The output must reproduce each line of the data word for word.

(DATA UNDER STUDY Opens)

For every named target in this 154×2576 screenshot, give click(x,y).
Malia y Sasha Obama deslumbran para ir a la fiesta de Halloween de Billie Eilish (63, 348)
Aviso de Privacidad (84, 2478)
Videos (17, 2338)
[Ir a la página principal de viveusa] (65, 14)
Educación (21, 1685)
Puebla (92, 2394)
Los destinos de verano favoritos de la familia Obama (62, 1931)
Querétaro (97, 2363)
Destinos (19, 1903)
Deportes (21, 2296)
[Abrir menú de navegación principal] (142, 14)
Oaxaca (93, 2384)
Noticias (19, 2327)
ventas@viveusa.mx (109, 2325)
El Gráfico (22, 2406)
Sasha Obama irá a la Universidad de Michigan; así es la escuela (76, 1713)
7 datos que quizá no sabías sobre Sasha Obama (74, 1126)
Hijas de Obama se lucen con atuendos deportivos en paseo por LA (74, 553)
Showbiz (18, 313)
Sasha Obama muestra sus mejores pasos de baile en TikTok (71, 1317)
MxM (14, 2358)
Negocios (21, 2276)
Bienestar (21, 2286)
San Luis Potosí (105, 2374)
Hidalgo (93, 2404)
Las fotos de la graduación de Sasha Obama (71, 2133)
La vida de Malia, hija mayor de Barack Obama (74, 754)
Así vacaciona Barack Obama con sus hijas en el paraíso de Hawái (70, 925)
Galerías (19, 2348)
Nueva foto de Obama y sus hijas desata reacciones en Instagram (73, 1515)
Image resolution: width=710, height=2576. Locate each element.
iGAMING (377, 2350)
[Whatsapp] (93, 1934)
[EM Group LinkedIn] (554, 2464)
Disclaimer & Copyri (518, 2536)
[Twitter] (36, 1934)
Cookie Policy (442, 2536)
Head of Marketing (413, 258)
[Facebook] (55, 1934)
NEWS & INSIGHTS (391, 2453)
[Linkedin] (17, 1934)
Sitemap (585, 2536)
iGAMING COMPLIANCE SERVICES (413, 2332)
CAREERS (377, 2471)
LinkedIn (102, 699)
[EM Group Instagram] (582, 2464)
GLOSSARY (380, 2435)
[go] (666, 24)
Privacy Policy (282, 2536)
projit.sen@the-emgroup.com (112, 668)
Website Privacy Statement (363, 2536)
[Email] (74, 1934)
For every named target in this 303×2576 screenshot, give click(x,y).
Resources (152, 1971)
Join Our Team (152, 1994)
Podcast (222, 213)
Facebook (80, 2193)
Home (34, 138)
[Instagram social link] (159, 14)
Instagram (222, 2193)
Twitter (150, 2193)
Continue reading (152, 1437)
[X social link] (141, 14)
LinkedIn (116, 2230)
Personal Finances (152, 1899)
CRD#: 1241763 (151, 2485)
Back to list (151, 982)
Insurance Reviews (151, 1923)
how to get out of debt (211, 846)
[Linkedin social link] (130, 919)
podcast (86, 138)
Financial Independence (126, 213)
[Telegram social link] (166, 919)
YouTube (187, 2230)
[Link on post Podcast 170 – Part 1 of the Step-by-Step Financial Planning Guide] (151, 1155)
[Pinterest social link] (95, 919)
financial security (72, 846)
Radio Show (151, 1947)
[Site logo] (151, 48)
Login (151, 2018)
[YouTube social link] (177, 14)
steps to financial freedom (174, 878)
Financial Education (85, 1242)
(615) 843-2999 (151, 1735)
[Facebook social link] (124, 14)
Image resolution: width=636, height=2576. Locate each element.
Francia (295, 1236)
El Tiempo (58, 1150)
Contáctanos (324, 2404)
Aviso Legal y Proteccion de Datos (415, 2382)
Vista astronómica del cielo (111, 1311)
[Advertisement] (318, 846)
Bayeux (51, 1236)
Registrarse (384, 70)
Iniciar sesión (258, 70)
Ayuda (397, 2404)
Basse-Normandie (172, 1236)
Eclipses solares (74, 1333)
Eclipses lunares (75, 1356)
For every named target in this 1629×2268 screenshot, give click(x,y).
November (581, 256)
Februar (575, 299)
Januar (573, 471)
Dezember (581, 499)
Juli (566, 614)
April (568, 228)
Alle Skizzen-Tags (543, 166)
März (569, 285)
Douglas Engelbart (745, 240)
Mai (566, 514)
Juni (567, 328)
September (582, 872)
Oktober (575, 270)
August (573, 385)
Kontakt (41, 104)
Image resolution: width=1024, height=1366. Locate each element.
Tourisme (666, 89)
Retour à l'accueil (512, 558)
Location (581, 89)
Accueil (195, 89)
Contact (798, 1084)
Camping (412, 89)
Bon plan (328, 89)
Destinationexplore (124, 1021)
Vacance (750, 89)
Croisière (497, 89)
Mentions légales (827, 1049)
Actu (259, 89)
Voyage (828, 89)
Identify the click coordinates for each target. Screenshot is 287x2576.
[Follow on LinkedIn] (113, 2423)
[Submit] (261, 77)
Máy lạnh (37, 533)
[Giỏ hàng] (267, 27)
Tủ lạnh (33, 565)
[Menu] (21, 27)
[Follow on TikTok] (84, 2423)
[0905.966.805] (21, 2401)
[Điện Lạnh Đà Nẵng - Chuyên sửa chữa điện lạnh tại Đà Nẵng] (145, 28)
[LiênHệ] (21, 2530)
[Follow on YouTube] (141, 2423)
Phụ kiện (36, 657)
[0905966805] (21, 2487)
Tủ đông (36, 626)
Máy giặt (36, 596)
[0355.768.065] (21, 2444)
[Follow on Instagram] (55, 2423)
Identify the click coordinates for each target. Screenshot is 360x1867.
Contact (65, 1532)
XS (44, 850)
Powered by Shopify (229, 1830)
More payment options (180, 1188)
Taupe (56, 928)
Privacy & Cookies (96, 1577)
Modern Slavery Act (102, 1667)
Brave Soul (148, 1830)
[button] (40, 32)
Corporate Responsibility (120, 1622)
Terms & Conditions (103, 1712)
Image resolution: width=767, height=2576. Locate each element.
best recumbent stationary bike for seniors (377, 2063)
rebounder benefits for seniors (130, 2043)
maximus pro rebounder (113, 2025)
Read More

(DATA UNDER STUDY Closes)

> **SOLUTION TO THIS EXERCISE**:
For every named target in this 154×2576 screenshot, give click(x,y).
Malia y Sasha Obama deslumbran para ir a la fiesta de Halloween de Billie Eilish (63, 348)
Aviso de Privacidad (84, 2478)
Videos (17, 2338)
[Ir a la página principal de viveusa] (65, 14)
Educación (21, 1685)
Puebla (92, 2394)
Los destinos de verano favoritos de la familia Obama (62, 1931)
Querétaro (97, 2363)
Destinos (19, 1903)
Deportes (21, 2296)
[Abrir menú de navegación principal] (142, 14)
Oaxaca (93, 2384)
Noticias (19, 2327)
ventas@viveusa.mx (109, 2325)
El Gráfico (22, 2406)
Sasha Obama irá a la Universidad de Michigan; así es la escuela (76, 1713)
7 datos que quizá no sabías sobre Sasha Obama (74, 1126)
Hijas de Obama se lucen con atuendos deportivos en paseo por LA (74, 553)
Showbiz (18, 313)
Sasha Obama muestra sus mejores pasos de baile en TikTok (71, 1317)
MxM (14, 2358)
Negocios (21, 2276)
Bienestar (21, 2286)
San Luis Potosí (105, 2374)
Hidalgo (93, 2404)
Las fotos de la graduación de Sasha Obama (71, 2133)
La vida de Malia, hija mayor de Barack Obama (74, 754)
Así vacaciona Barack Obama con sus hijas en el paraíso de Hawái (70, 925)
Galerías (19, 2348)
Nueva foto de Obama y sus hijas desata reacciones en Instagram (73, 1515)
Image resolution: width=710, height=2576. Locate each element.
iGAMING (377, 2350)
[Whatsapp] (93, 1934)
[EM Group LinkedIn] (554, 2464)
Disclaimer & Copyri (518, 2536)
[Twitter] (36, 1934)
Cookie Policy (442, 2536)
Head of Marketing (413, 258)
[Facebook] (55, 1934)
NEWS & INSIGHTS (391, 2453)
[Linkedin] (17, 1934)
Sitemap (585, 2536)
iGAMING COMPLIANCE SERVICES (413, 2332)
CAREERS (377, 2471)
LinkedIn (102, 699)
[EM Group Instagram] (582, 2464)
GLOSSARY (380, 2435)
[go] (666, 24)
Privacy Policy (282, 2536)
projit.sen@the-emgroup.com (112, 668)
Website Privacy Statement (363, 2536)
[Email] (74, 1934)
For every named target in this 303×2576 screenshot, give click(x,y).
Resources (152, 1971)
Join Our Team (152, 1994)
Podcast (222, 213)
Facebook (80, 2193)
Home (34, 138)
[Instagram social link] (159, 14)
Instagram (222, 2193)
Twitter (150, 2193)
Continue reading (152, 1437)
[X social link] (141, 14)
LinkedIn (116, 2230)
Personal Finances (152, 1899)
CRD#: 1241763 (151, 2485)
Back to list (151, 982)
Insurance Reviews (151, 1923)
how to get out of debt (211, 846)
[Linkedin social link] (130, 919)
podcast (86, 138)
Financial Independence (126, 213)
[Telegram social link] (166, 919)
YouTube (187, 2230)
[Link on post Podcast 170 – Part 1 of the Step-by-Step Financial Planning Guide] (151, 1155)
[Pinterest social link] (95, 919)
financial security (72, 846)
Radio Show (151, 1947)
[Site logo] (151, 48)
Login (151, 2018)
[YouTube social link] (177, 14)
steps to financial freedom (174, 878)
Financial Education (85, 1242)
(615) 843-2999 (151, 1735)
[Facebook social link] (124, 14)
Image resolution: width=636, height=2576. Locate each element.
Francia (295, 1236)
El Tiempo (58, 1150)
Contáctanos (324, 2404)
Aviso Legal y Proteccion de Datos (415, 2382)
Vista astronómica del cielo (111, 1311)
[Advertisement] (318, 846)
Bayeux (51, 1236)
Registrarse (384, 70)
Iniciar sesión (258, 70)
Ayuda (397, 2404)
Basse-Normandie (172, 1236)
Eclipses solares (74, 1333)
Eclipses lunares (75, 1356)
For every named target in this 1629×2268 screenshot, give click(x,y).
November (581, 256)
Februar (575, 299)
Januar (573, 471)
Dezember (581, 499)
Juli (566, 614)
April (568, 228)
Alle Skizzen-Tags (543, 166)
März (569, 285)
Douglas Engelbart (745, 240)
Mai (566, 514)
Juni (567, 328)
September (582, 872)
Oktober (575, 270)
August (573, 385)
Kontakt (41, 104)
Image resolution: width=1024, height=1366. Locate each element.
Tourisme (666, 89)
Retour à l'accueil (512, 558)
Location (581, 89)
Accueil (195, 89)
Contact (798, 1084)
Camping (412, 89)
Bon plan (328, 89)
Destinationexplore (124, 1021)
Vacance (750, 89)
Croisière (497, 89)
Mentions légales (827, 1049)
Actu (259, 89)
Voyage (828, 89)
Identify the click coordinates for each target. Screenshot is 287x2576.
[Follow on LinkedIn] (113, 2423)
[Submit] (261, 77)
Máy lạnh (37, 533)
[Giỏ hàng] (267, 27)
Tủ lạnh (33, 565)
[Menu] (21, 27)
[Follow on TikTok] (84, 2423)
[0905.966.805] (21, 2401)
[Điện Lạnh Đà Nẵng - Chuyên sửa chữa điện lạnh tại Đà Nẵng] (145, 28)
[LiênHệ] (21, 2530)
[Follow on YouTube] (141, 2423)
Phụ kiện (36, 657)
[0905966805] (21, 2487)
Tủ đông (36, 626)
Máy giặt (36, 596)
[0355.768.065] (21, 2444)
[Follow on Instagram] (55, 2423)
Identify the click coordinates for each target. Screenshot is 360x1867.
Contact (65, 1532)
XS (44, 850)
Powered by Shopify (229, 1830)
More payment options (180, 1188)
Taupe (56, 928)
Privacy & Cookies (96, 1577)
Modern Slavery Act (102, 1667)
Brave Soul (148, 1830)
[button] (40, 32)
Corporate Responsibility (120, 1622)
Terms & Conditions (103, 1712)
Image resolution: width=767, height=2576. Locate each element.
best recumbent stationary bike for seniors (377, 2063)
rebounder benefits for seniors (130, 2043)
maximus pro rebounder (113, 2025)
Read More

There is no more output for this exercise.